OmniRad:面向多任务医学影像分析的放射学基础模型
OmniRad: A Radiological Foundation Model for Multi-Task Medical Image Analysis
February 4, 2026
作者: Luca Zedda, Andrea Loddo, Cecilia Di Ruberto
cs.AI
摘要
放射学分析正日益受益于预训练视觉表征,这种表征能够支持跨影像模态的异构下游任务。本研究推出OmniRad——一个基于放射学原理设计的自监督放射学基础模型,该模型在120万张医学图像上完成预训练,其设计理念强调表征复用与跨任务可迁移性。我们通过多种下游适配机制评估预训练编码器,包括采用冻结主干网络搭配轻量级任务适配器,以及针对分类任务的全端到端微调,从而综合评估表征质量与任务特定性能。在涵盖多模态分类与分割的公共基准测试中,OmniRad表现出色:在MedMNISTv2数据集上,其分类F1分数较同类基础模型最高提升2.05%;在六组MedSegBench数据集的密集预测任务中,使用冻结表征时平均Dice分数实现全面提升。

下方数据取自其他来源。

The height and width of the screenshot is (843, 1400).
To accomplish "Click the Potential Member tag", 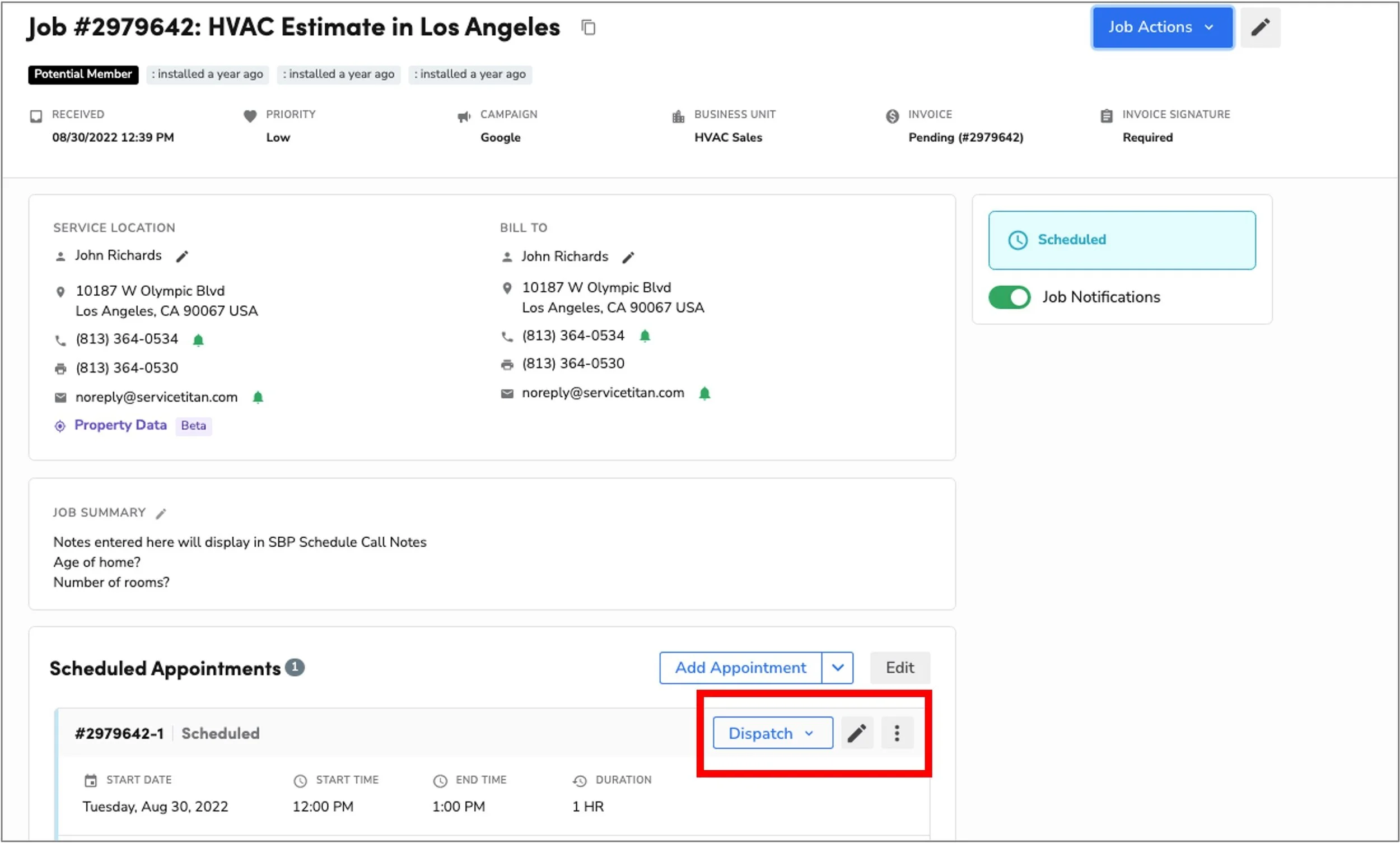I will point(83,74).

定性分析与隐空间可视化结果表明,该模型具有更优的特征聚类能力与模态相关性分离特性。
English
Radiological analysis increasingly benefits from pretrained visual representations that can support heterogeneous downstream tasks across imaging modalities. In this work, we introduce OmniRad, a self-supervised radiological foundation model pretrained on 1.2 million medical images, designed with radiology-inspired principles emphasizing representation reuse and cross-task transferability. We evaluate the pretrained encoder under multiple downstream adaptation regimes, including lightweight task-specific adapters with a frozen backbone as well as full end-to-end fine-tuning for classification, allowing us to assess both representation quality and task-specific performance. OmniRad is evaluated on a broad suite of public benchmarks spanning classification and segmentation across multiple modalities. On the MedMNISTv2 collection, OmniRad improves classification F1 by up to 2.05% over competing foundation models. For dense prediction, OmniRad attains mean Dice score improvements across six MedSegBench datasets when using frozen representations. Qualitative analyses and latent-space visualizations suggest improved feature clustering and modality-related separation.